История — вещь коварная. Всё, что в ней кажется простым, оказывается странным. Вот, скажем, тога. Кусок ткани. Белая. Без пуговиц, без карманов. Но именно в неё завернута вся суть Рима — от патриция до последнего чиновника, мечтающего умереть на заседании сената, желательно не сразу после речи.
Тогатус — это не просто человек в тоге. Это состояние. Это диагноз. Это гражданин, у которого спина болит от ткани, а совесть — от выбора между Цезарем и Помпеем. Он говорит медленно, обдуманно, будто каждое слово завёрнуто в складку. Он идёт по форуму, как по сцене, стараясь не наступить на край своей же репутации.
И всё бы ничего, но вы когда-нибудь пробовали намотать на себя пятнадцать метров шерсти без зеркала и посторонней помощи? Вот и они пробовали. Каждый день. И считали это благородством.
О скульптуре тогатуса
В римской скульптуре есть такой устойчивый персонаж — тогатус. Мужчина в полный рост, стоящий как школьник у доски, только вместо указки — тога. Он неподвижен, сосредоточен и как будто всё ещё что-то доказывает. Может, Цицерон. А может, просто бухгалтер при преторе.

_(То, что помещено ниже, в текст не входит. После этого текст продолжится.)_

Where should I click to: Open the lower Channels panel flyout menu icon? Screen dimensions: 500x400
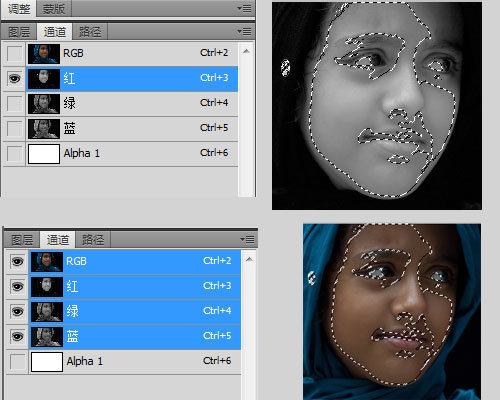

Эти статуи лепили для всех подряд: и императоров, и сенаторов, и даже скромных граждан, если те при жизни отличились речами, победами или хотя бы хорошими связями. Расхожее мнение, что все тогатусы — это ораторы, не выдерживает критики. Не каждый, кто был закутан в шерсть, знал, как правильно склонять слово "res publica".
Сам тип появился ещё в Республике, когда Рим только начал превращаться из города у Тибра в город на пьедестале. Всё пошло по нарастающей: сначала бюсты, потом фигуры в рост, потом фигуры на пьедестале — чтобы было видно, кто тут главный. Так появился жанр, в котором римлянин стоял в торжественной тоге и делал вид, что его не смущает отсутствие штанов.
Иногда их сравнивают с греческими статуями. Это, конечно, комплимент, но не вполне честный. Да, поза напоминает — но это как сравнивать древнегреческий гимн и латинский бухгалтерский отчёт. У греков — пластика, у римлян — пунктуальность. Возьмите, например, статую с виллы Челимонтана: лицо суровое, тога тяжёлая, настроение — слегка похоронное. Это был надгробный памятник, так что всё логично.
Тогатусы драпировались строго по схеме. Надевал человек тунику, сверху — тогу. Закидывал её через плечо, получал три складки: одна — у груди, другая — у колен, третья — где-то ниже, на уровне житейской тоски.
Позже тоги стали длиннее, складки — глубже, а лица — строже. В третьем веке нашей эры стиль окостенел окончательно. Тогатусы стояли, как шкафы, украшенные мраморной складкой под названием синус. Левое плечо — вниз, правая рука — под ткань, взгляд — в вечность.
Ближе к упадку Рима начали экономить. Драпировки делали заранее, головы вставляли по заказу. Хочешь быть похож на Августа? Не проблема. Главное — не забудь оплатить надпись на пьедестале.
Традиция выжила. Её отголоски можно увидеть в статуях XIX века. Только там под тогой уже не туника, а генеральский мундир. Но поза — та же. Римская. Вечная. Как ощущение, что ты что-то забыл… Возможно, речь. Или сенатское заседание.
Послесловие
История любит обобщения. Мы говорим «тогатус» — и будто всё ясно: гражданин, оратор, мрамор. Но на самом деле за каждой такой статуей стоял живой человек. С больной ногой, неловкой речью, с женой, которая просила не забыть купить оливки по дороге из курии. Его застылая поза — это не только эстетика, но и компромисс между гордостью и заказом. Между тем, каким его хотели видеть, и тем, кем он был на самом деле.
Тогатус — это Рим в миниатюре. Немного высокомерия, немного тоски, немного театра. Он стоит — и будет стоять, когда всё остальное рухнет: амфитеатры, даже идеалы. Потому что в конце концов человек остаётся человеком. Даже если его закатали в тогу и поставили на пьедестал.